Давясь слезами и всхлипывая, мальчишка заныл, понимая, что от этого будет только хуже:
– Не гони, теть Лыба, не гони… Сыскал, сыскал меня злыдень этот, сыска-а-ал. К деду ввалился и сыска-ал, все ухо порва-ал. Боязно мне-е…
Женщина сдавленно охнула, ребенок рыгнул и громко выпустил газы. Какое-то время все молчали. Потом мужчина:
– Погодь-ка… Сыскал, гришь? Так ты, поди, и не живой вовсе? От чуров пришел?! – Мужчина зашевелился, что-то зашептал в темноте.
Женщина:
– Не полошись ты, Вятко! У нас сынь-трава под порогом да кучай-цвет над дверью – сама клала: не можно убиенному к нам прийти! Да и… живой он, теплый.
– Се дивно… А Пеха-дед?
– Живой и он.
– Эт как же тако могло сотвориться?!
В отчаянной надежде, что не прогонят, что обойдется, Ганька зашептал-забормотал, давясь слезами, сбиваясь и путаясь:
– …чуть избу не порушил, да за ухо меня хвать!! Совсем убивать начал… Тама примаки два. Дедовы примаки, которы Коляна с Варуком. Оне же волхвы, видать: чары враз сотворили, морока напустили, аж злыдень-то с руки сбился…
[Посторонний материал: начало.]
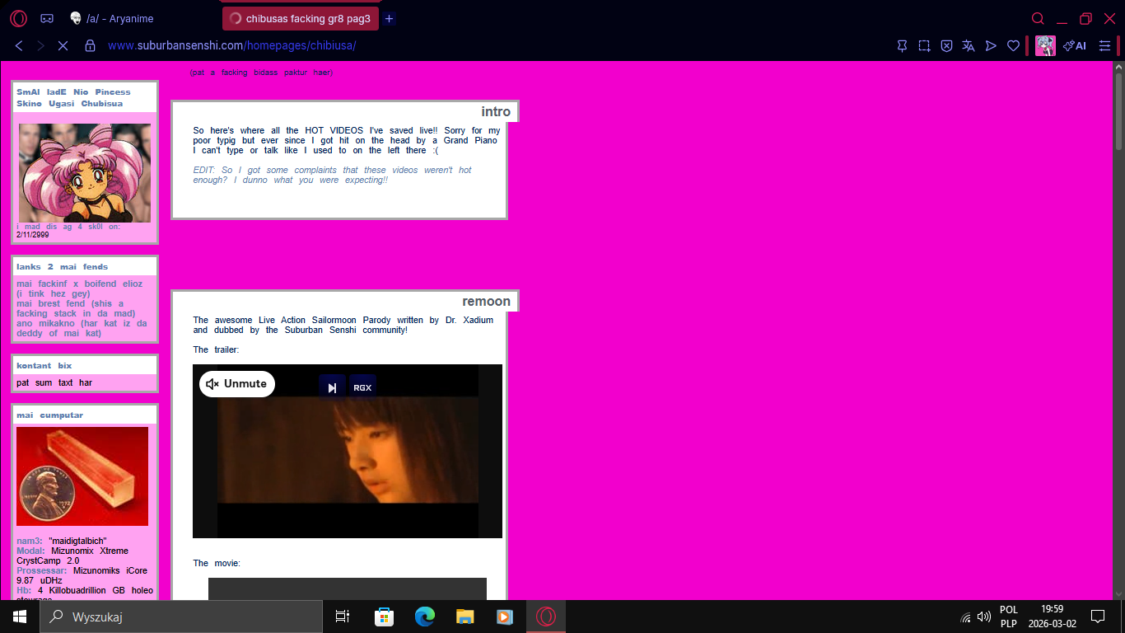The width and height of the screenshot is (1125, 633).
Task: Open tab search with magnifier icon
Action: coord(1038,18)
– Эт примаки-то – волхвы?! Оне ж побродяжки – голь перекатная без роду-племени!
– Тише ты! Слушай лучше…
– Дядь Вятко, дядь Вятко, я верно се сказываю: злыдень-то и чуров дедовых хулил, и меня убивать зачал. А примаки-то мoроку напустили и сказки дивны сказывать стали. После старшой ихний вперся, не в ночь помянут будь…
Женщина, не вставая с лежака, протянула руку и стала шарить у внутренней стенки потухшего очага. В грудь Гане ткнулось что-то круглое и теплое.
– Кушай, дитятко! Тока все-то не таскай, оставь отцу на утро.
Не в силах поверить своему счастью, Ганька прижимал к животу горшок, пальцами доставал из него скользкие куски репы и грибы, глотал, почти не жуя, и шептал, шептал, шептал. Его слушали, иногда переспрашивали и… не гнали!
Безнадежно-темная, зябкая и ветреная ночь сменилась удивительно ясным, солнечным днем – одним из тех, что можно поместить и в конец осени, и в начало зимы. Лес прозрачен и гол, снег еще не укрывает землю, а лежит пятнами и не тает под ярким холодным солнцем. В такой день, вопреки всему, хочется верить в лучшее, и совсем не хочется думать о долгой безысходности грядущей зимы.